Unicode File IO by Zed Lopez

Version 2/220219 (for Glulx only)

"Experimental support for reading and writing external files that may include characters longer than a byte. For 6M62."
Jump to extension code
Copy Include Unicode File IO by Zed Lopez to clipboard Include Unicode File IO by Zed Lopez.
To treat a file as unicode:

The file of reference is called "ref".
The output-mode of the file of reference is unicode-mode.

Glk has separate *_uni functions for several file and stream handling calls.

For the non-uni ones, it's definitive that a character is one byte long, and
a byte is the fundamental unit. In text mode, you may only output the values
10, 32 to 126, 160 to 255: linefeed, space, and the printable Latin-1 characters.
(Behavior is undefined, hence implementation dependent, if you try to output
an illegal character). In binary mode, you may output any value 0-255.

With the uni calls, binary mode uses the UTF-32 encoding form: every character
is a 4-byte word. In text mode, version 0.7.5 of the Glk spec calls for UTF-8;
in 0.7.4 and prior versions, the spec defined the behavior as implementation
dependent. (Note that any implementation will be able to read the files it
itself wrote; where there could be an issue is reading a file a different
terp wrote, or wanting some external application to read the file.)

Glk implementations that use UTF-8 for unicode text include:

- Glkote 2.20+
- WindowsGlk 1.47+
- cheapglk 1.05+
- remglk 0.2.5+
- garglk 2022.1+

Glk implementations that use UTF-32 for unicode text include:

- glkterm
- glktermw
- CocoaGlk

The only IDE available that uses UTF-8 for unicode text is the beta release
of the Windows IDE.

Some interpreters that use UTF-8 for unicode text (which is to say that come
bundled with Glk libraries that do so):

- Gargoyle 2022.1
- Quixe 2.1.3+
- Lectrote (since the earliest)

If you would prefer to test for the Glk library's unicode capabilities
at runtime you could do:

When play begins:
if unicode is supported, now the output-mode of the file of reference is unicode-mode.

But if you wanted a Latin-1 fallback if unicode was unavailable, you'd probably
be better off with:

The file of ref-uni is called "refuni".
The output-mode of the file of ref-uni is unicode mode.
The file of ref-latin is called "reflatin".

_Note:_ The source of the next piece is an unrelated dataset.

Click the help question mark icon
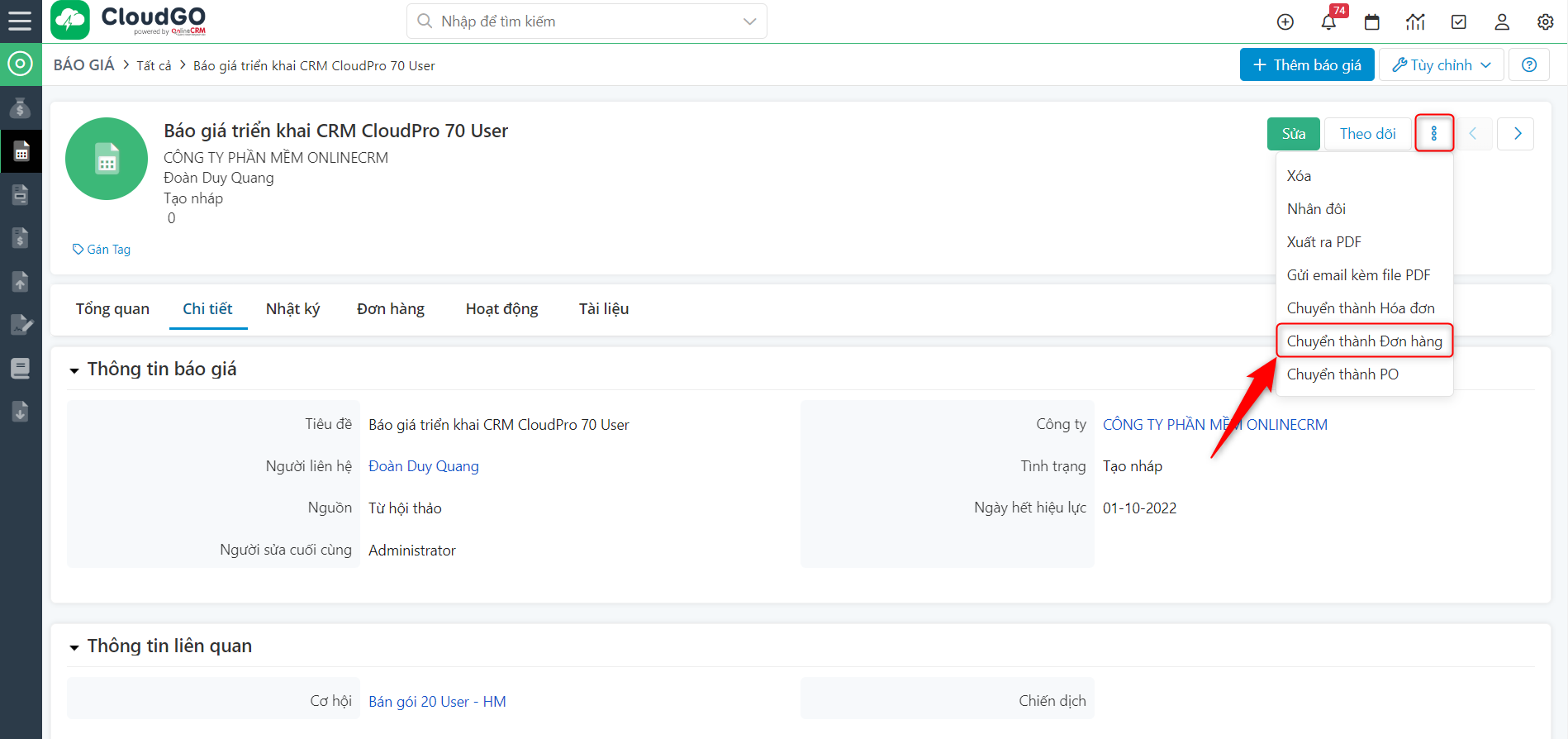Image resolution: width=1568 pixels, height=739 pixels. (x=1529, y=65)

The output-file is initially the file of ref-latin.

When play begins: if unicode is supported, now the output-file is the file of ref-uni.

Beyond the ``if unicode is supported`` phrase, this extension adds:

``if is in/-- text mode``
``if is in/-- binary mode``

Otherwise, the extension only modifies functions from FileIO.i6t to use
Glk unicode library functions for files whose output-mode is unicode-mode.

Chapter Changelog

2/220219 updated documentation

2/220218 changed ascii-mode -> latin1-mode, output_mode -> extf_output_mode
added some documentation
Version 2/220219 of Unicode File IO (for Glulx only) by Zed Lopez begins here.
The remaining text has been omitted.